Create Tokens
Basically, a token is the aggregation of:
-
A form (a piece of the input text),
-
A type (alphabetical, punctuation, separator, etc.),
-
And an array of annotations.
When developing a tokenizer, you have to create tokens and to define several of the following fields.

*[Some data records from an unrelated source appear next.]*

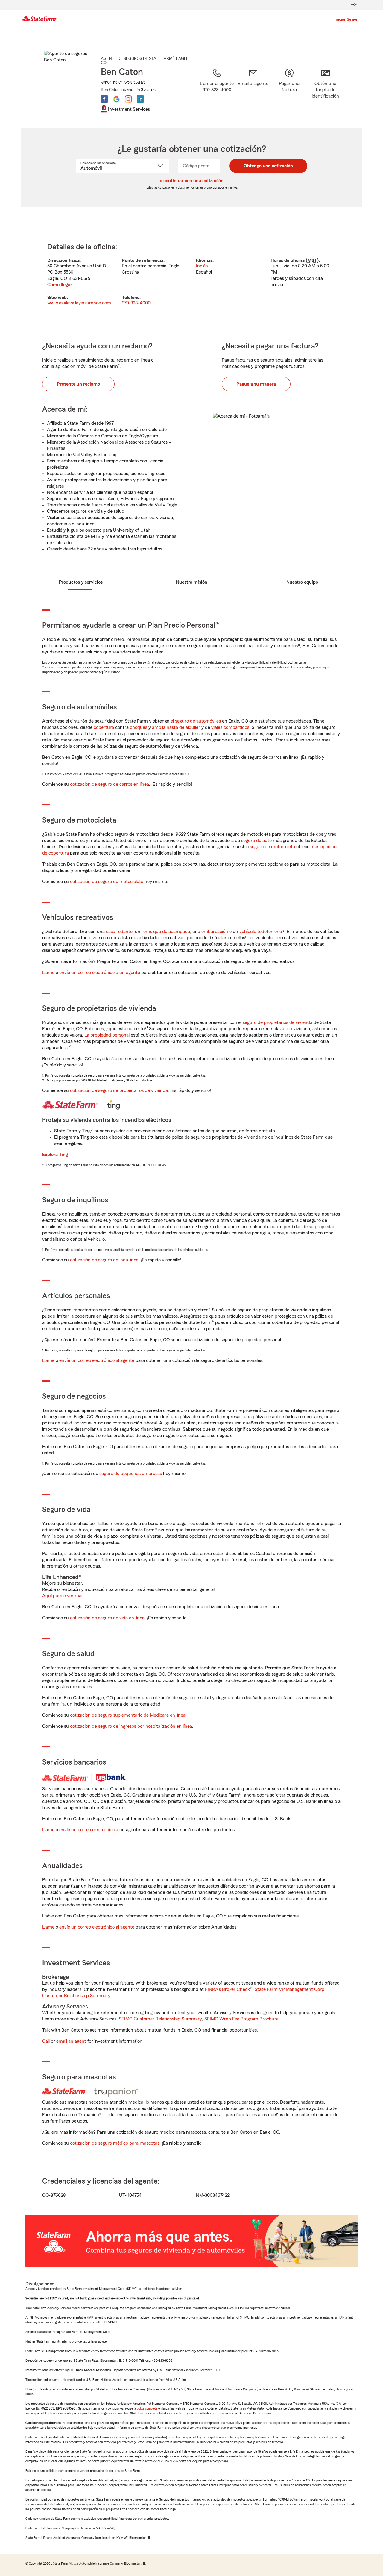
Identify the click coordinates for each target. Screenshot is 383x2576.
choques (138, 727)
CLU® (141, 82)
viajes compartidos (230, 727)
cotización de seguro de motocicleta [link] (106, 881)
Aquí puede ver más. (63, 1595)
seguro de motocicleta (272, 846)
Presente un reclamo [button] (78, 384)
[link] (253, 90)
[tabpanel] (191, 275)
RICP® (118, 82)
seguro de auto (256, 840)
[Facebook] (104, 99)
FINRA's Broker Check (227, 1989)
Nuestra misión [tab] (191, 582)
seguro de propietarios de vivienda (277, 1022)
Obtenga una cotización (268, 165)
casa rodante (119, 931)
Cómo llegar (59, 284)
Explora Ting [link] (55, 1154)
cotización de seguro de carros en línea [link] (109, 784)
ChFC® (106, 82)
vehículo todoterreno (260, 931)
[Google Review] (116, 99)
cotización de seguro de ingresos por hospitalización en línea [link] (131, 1726)
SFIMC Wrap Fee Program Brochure (241, 2019)
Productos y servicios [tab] (81, 582)
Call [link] (46, 2041)
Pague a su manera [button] (256, 384)
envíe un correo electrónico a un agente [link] (99, 972)
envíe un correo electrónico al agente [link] (96, 1360)
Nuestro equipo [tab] (302, 582)
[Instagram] (128, 99)
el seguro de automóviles (196, 721)
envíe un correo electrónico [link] (87, 1829)
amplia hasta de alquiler (176, 727)
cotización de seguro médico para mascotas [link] (114, 2143)
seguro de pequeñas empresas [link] (130, 1473)
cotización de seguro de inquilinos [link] (104, 1259)
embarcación (214, 931)
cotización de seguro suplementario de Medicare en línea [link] (128, 1715)
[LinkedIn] (140, 99)
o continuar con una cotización (192, 180)
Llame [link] (48, 972)
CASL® (129, 82)
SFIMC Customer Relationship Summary (160, 2019)
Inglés (202, 265)
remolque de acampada (166, 931)
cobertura (104, 727)
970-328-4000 (136, 303)
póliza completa (147, 2408)
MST (312, 260)
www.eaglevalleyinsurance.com (79, 303)
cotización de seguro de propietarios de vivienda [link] (119, 1090)
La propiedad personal (107, 1035)
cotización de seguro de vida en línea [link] (107, 1617)
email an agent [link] (71, 2041)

The framework defines some of them automatically.
package com.exalead.mot.v10;
public class AnnotatedToken
{
/// The token value (form)
public String token;
/// The token kind (type)
public int kind;
/// The language code (defined by com.exalead.lang.Language)
public int lang;
/// The position in the original text of this token (in terms of characters)
public int offset;
/// The list of annotations attached to this token
public Annotation[] annotations;
/// Returns the XML representation of this token and its annotations
public String toString();
/// Returns the annotations attached to this token having the given tag
/// If none, returns the empty list.
public List<Annotation> getAnnotationsWithTag(String tag);
/// Returns the annotations having any of the given tags.

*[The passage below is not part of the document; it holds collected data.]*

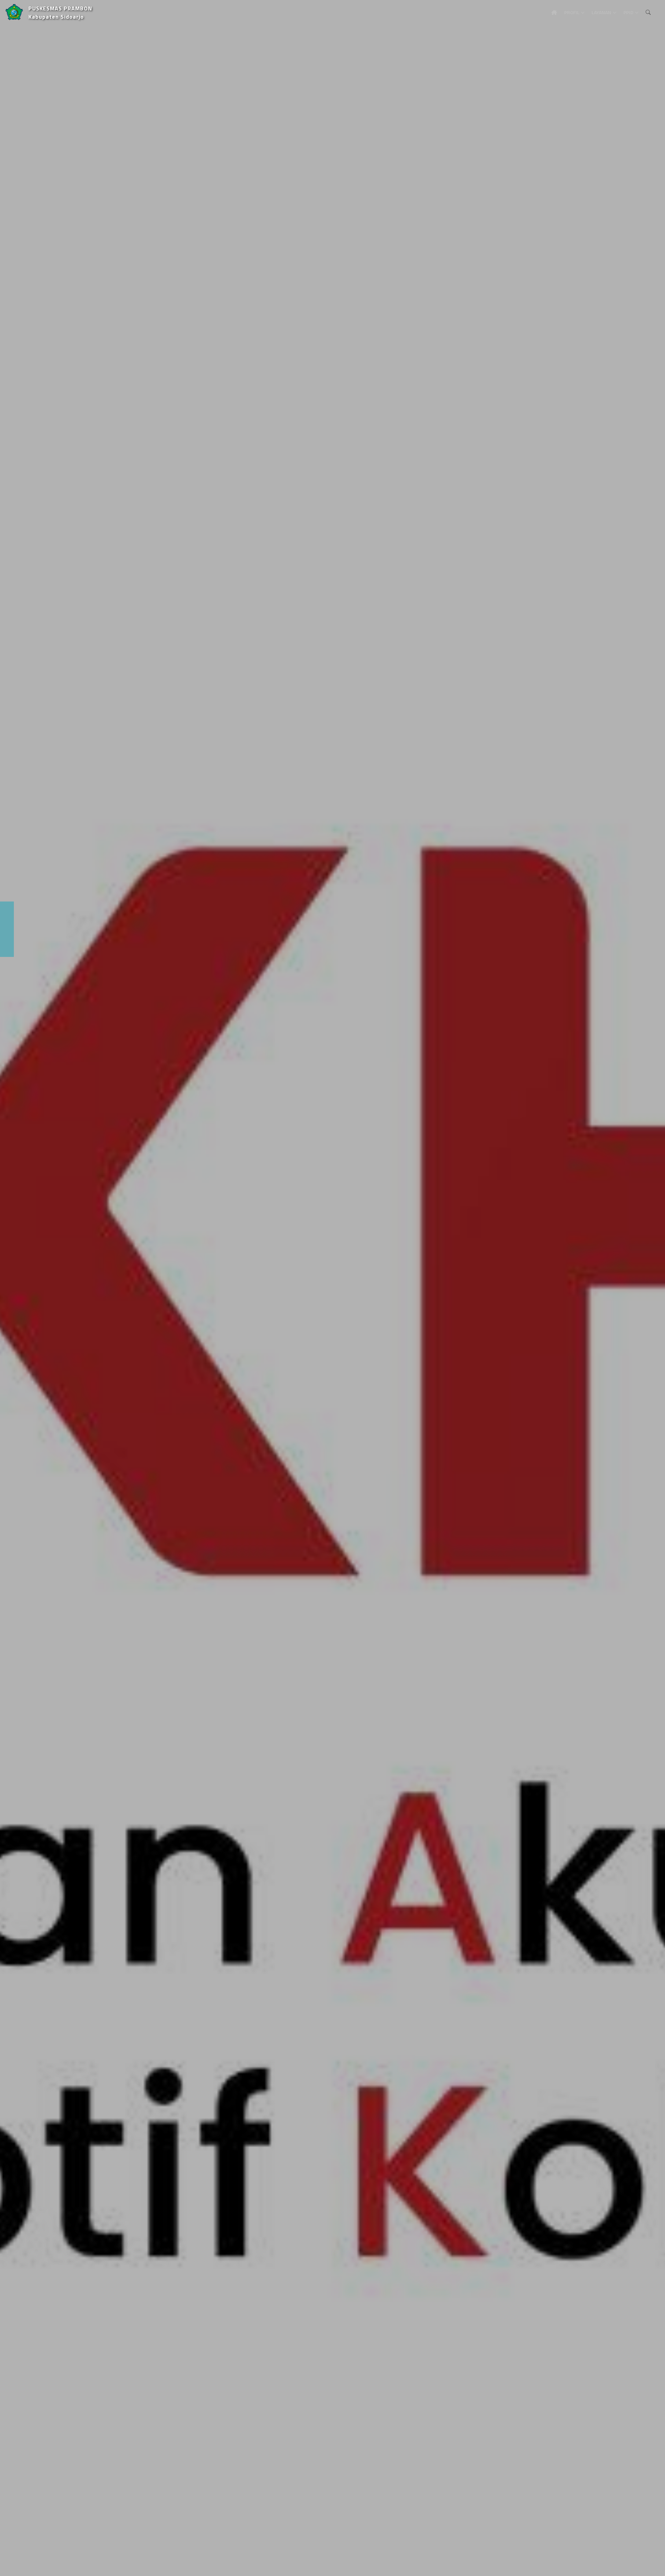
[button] (15, 1288)
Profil (571, 12)
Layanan (601, 12)
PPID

/// If none, returns the empty list.
public List<Annotation> getAnnotationsWithTags(Collection<String> tags);
/// Returns the annotations having the given tag and display form.
/// If none, returns the empty list.
public List<Annotation> getAnnotationsWithTagAndDisplay(String tag, String display);
/// Token kinds and their default interpretation
public final static int TOKEN_UNKNOWN = 0; /// unknown
public final static int TOKEN_SEP_IGNORE = 1; /// separator [[:ctrl:]]
public final static int TOKEN_SEP_SPACE = 2; /// space [[:space:]]
public final static int TOKEN_SEP_SENTENCE = 4; /// sentence
public final static int TOKEN_SEP_PARAGRAPH = 8; /// paragraph (\n\n)
public final static int TOKEN_SEP_QUOTE = 16; /// quote ["']
public final static int TOKEN_SEP_DASH = 32; /// dash [-]
public final static int TOKEN_SEP_PUNCT = 64; /// punct [[:punct:]]
public final static int TOKEN_NUMBER = 128; /// number [0-9]+
public final static int TOKEN_ALPHANUM = 256; /// alphanum [a-zA-Z0-9]+
public final static int TOKEN_ALPHA = 512; /// alpha [a-zA-Z]+
}